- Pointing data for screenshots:
++++++++++++++++++++
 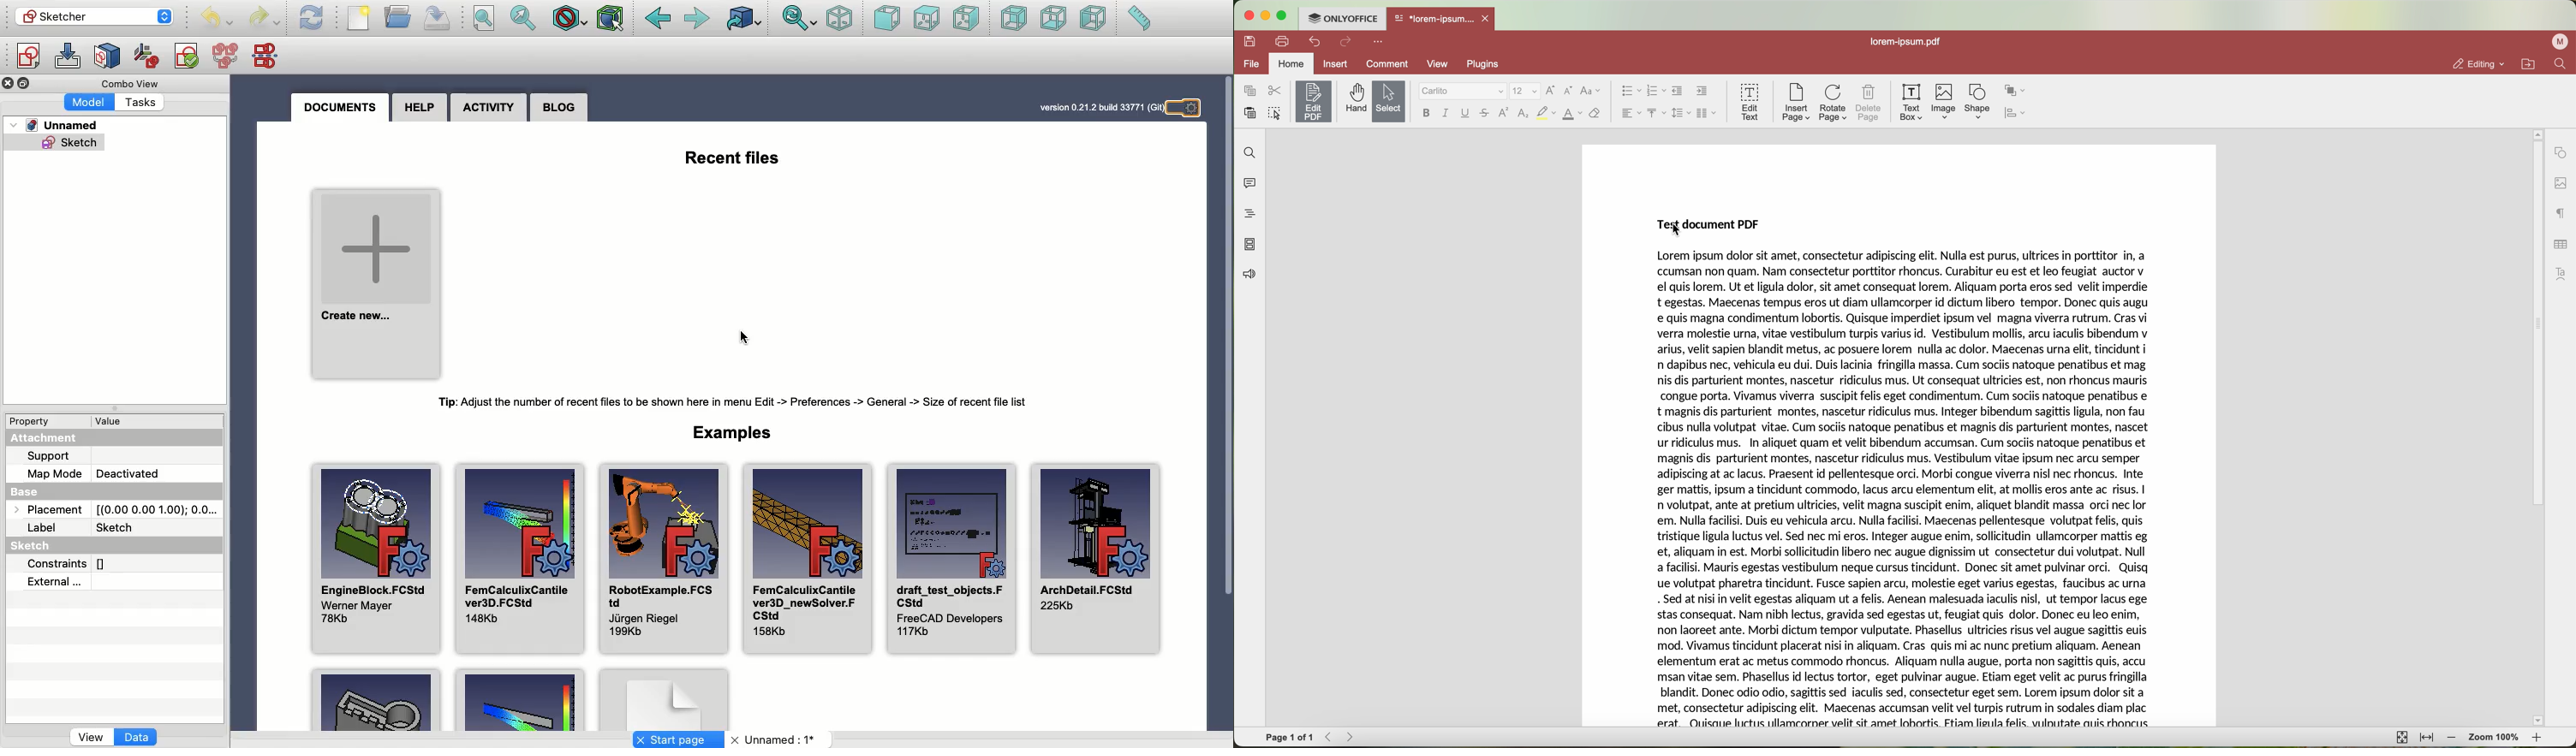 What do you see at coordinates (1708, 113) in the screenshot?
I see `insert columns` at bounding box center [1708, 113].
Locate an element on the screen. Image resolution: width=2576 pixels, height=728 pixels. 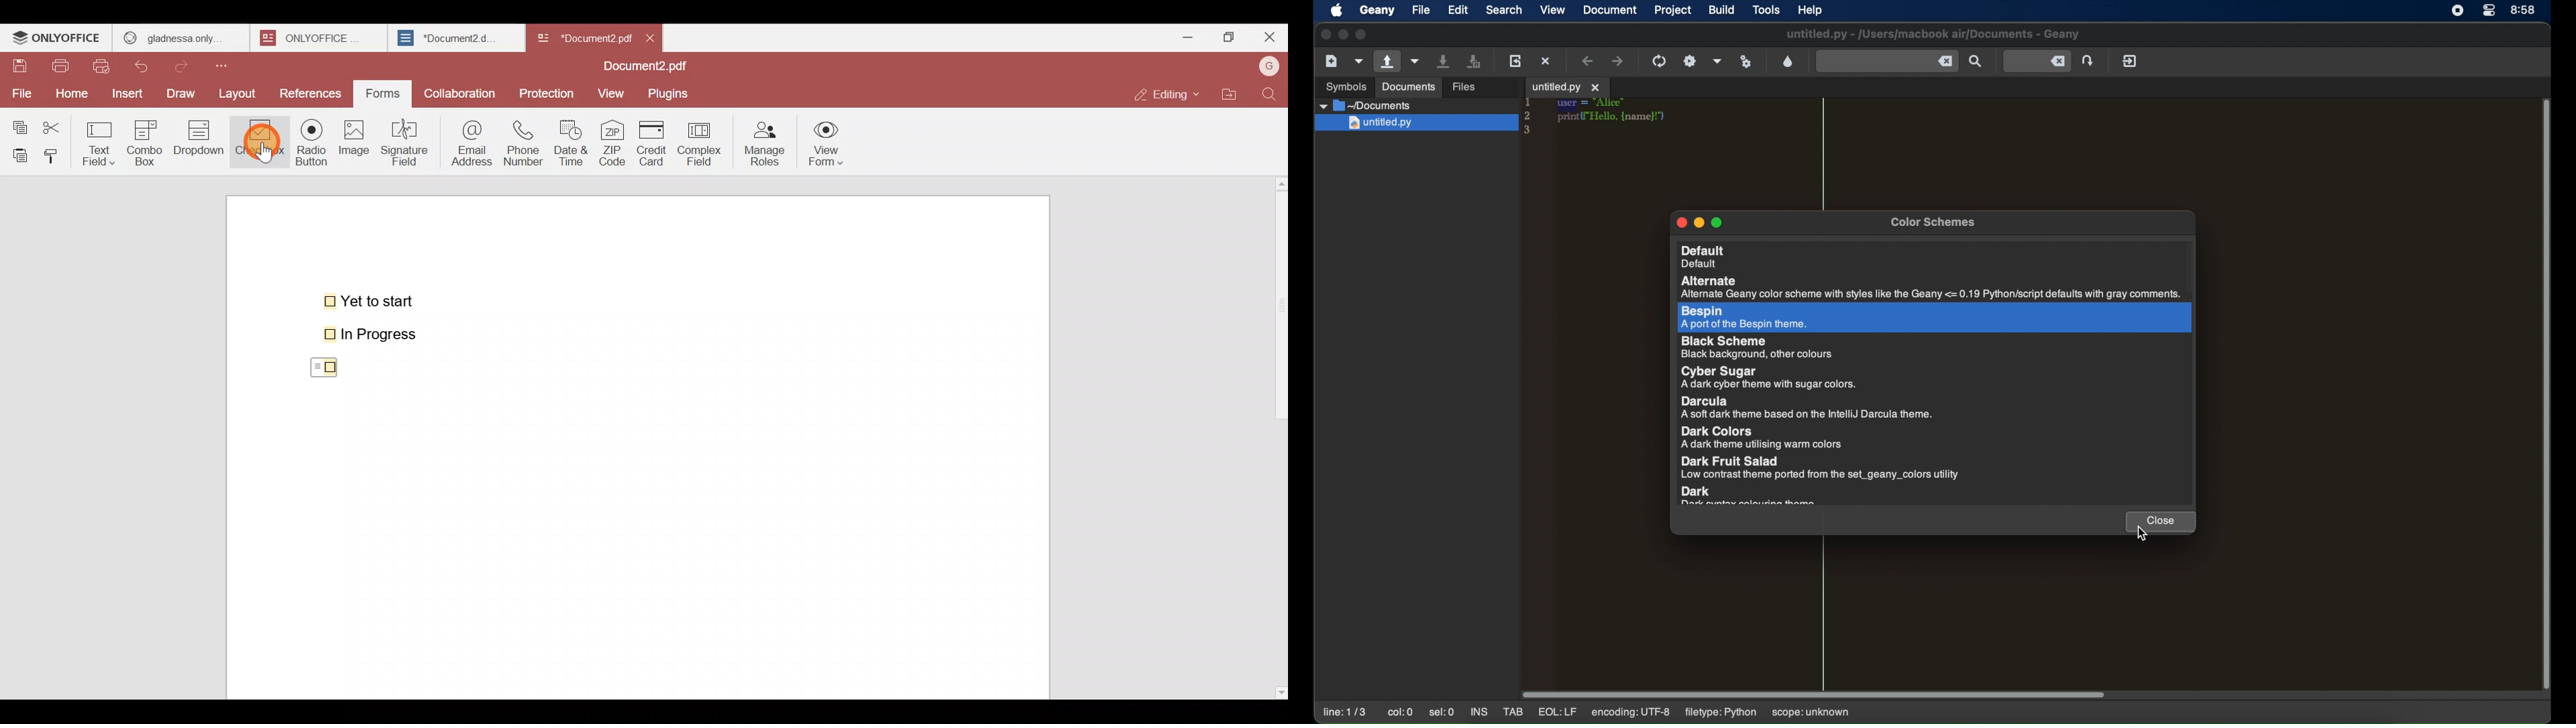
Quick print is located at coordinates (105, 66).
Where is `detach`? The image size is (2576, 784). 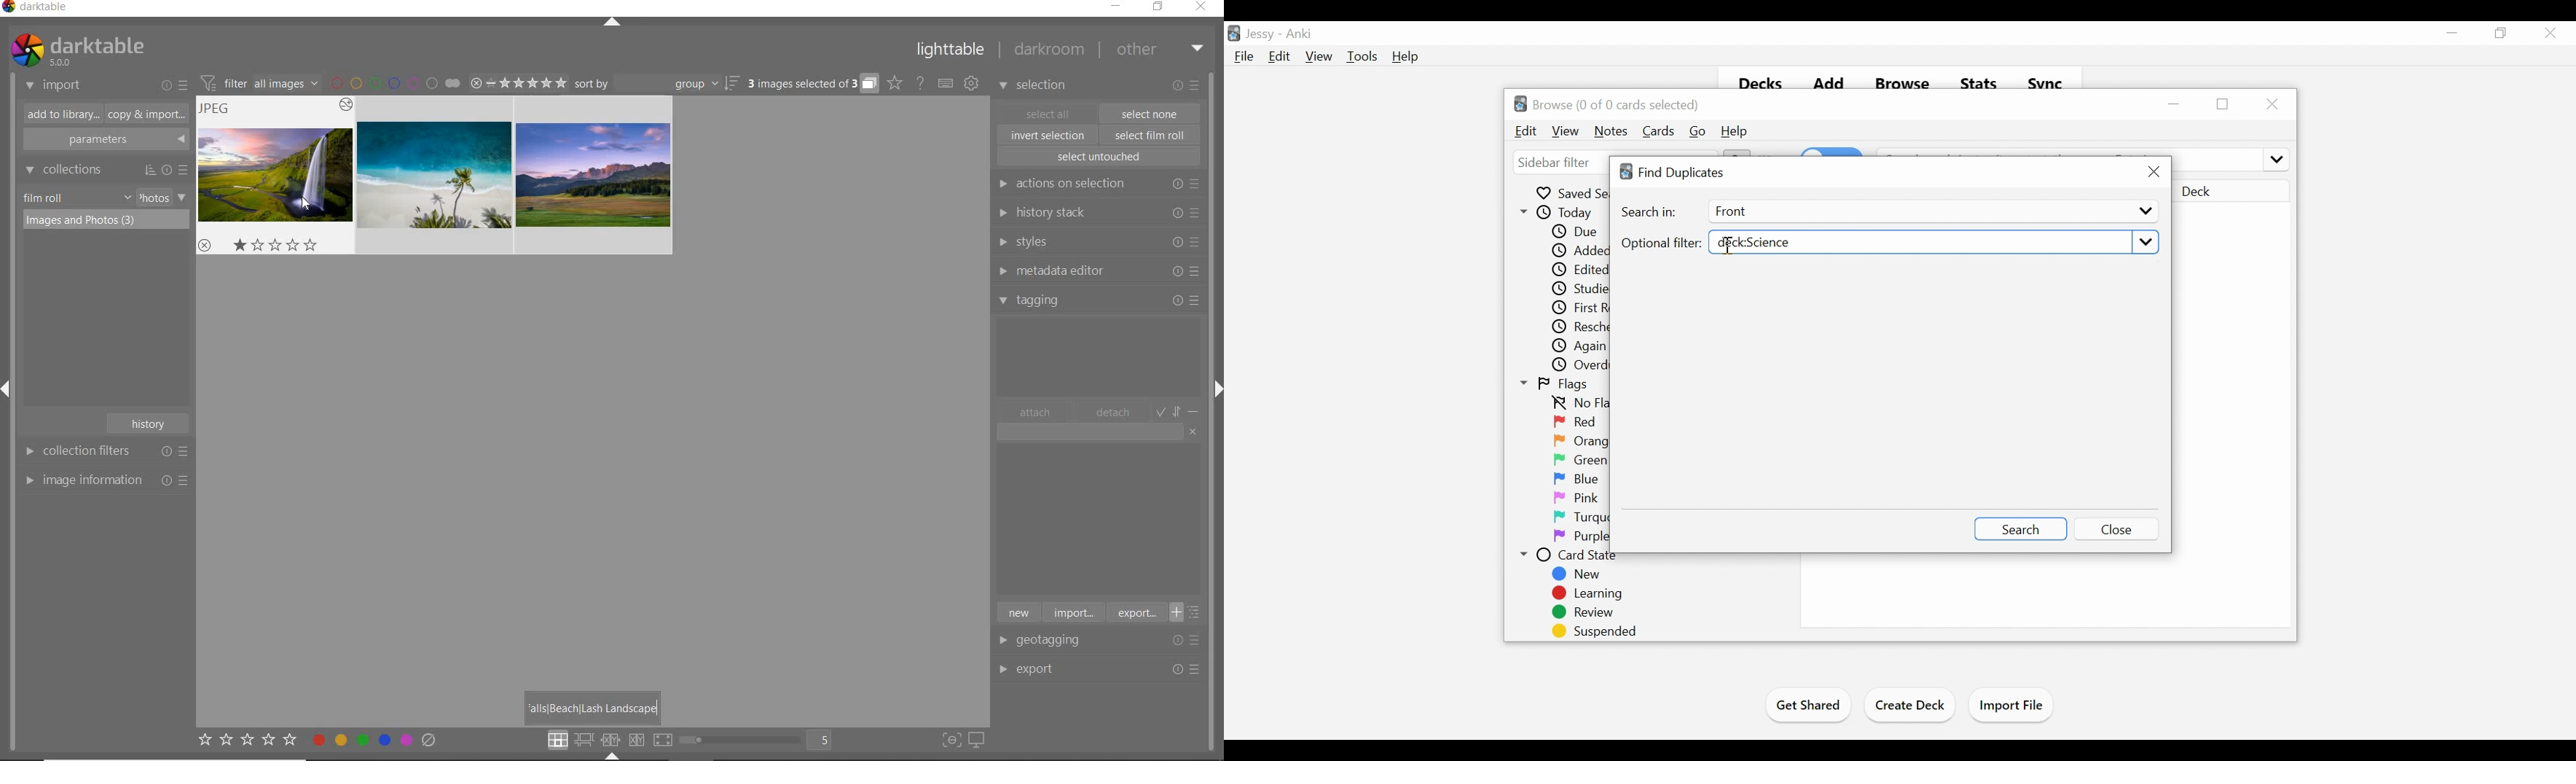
++++++++++++++++++++
- To be done:
Copy all of the data above word for word, leaving out the pictures.

- Answer below:
  What do you see at coordinates (1708, 113) in the screenshot?
I see `insert columns` at bounding box center [1708, 113].
Locate an element on the screen. Image resolution: width=2576 pixels, height=728 pixels. 
Quick print is located at coordinates (105, 66).
Where is `detach`? The image size is (2576, 784). 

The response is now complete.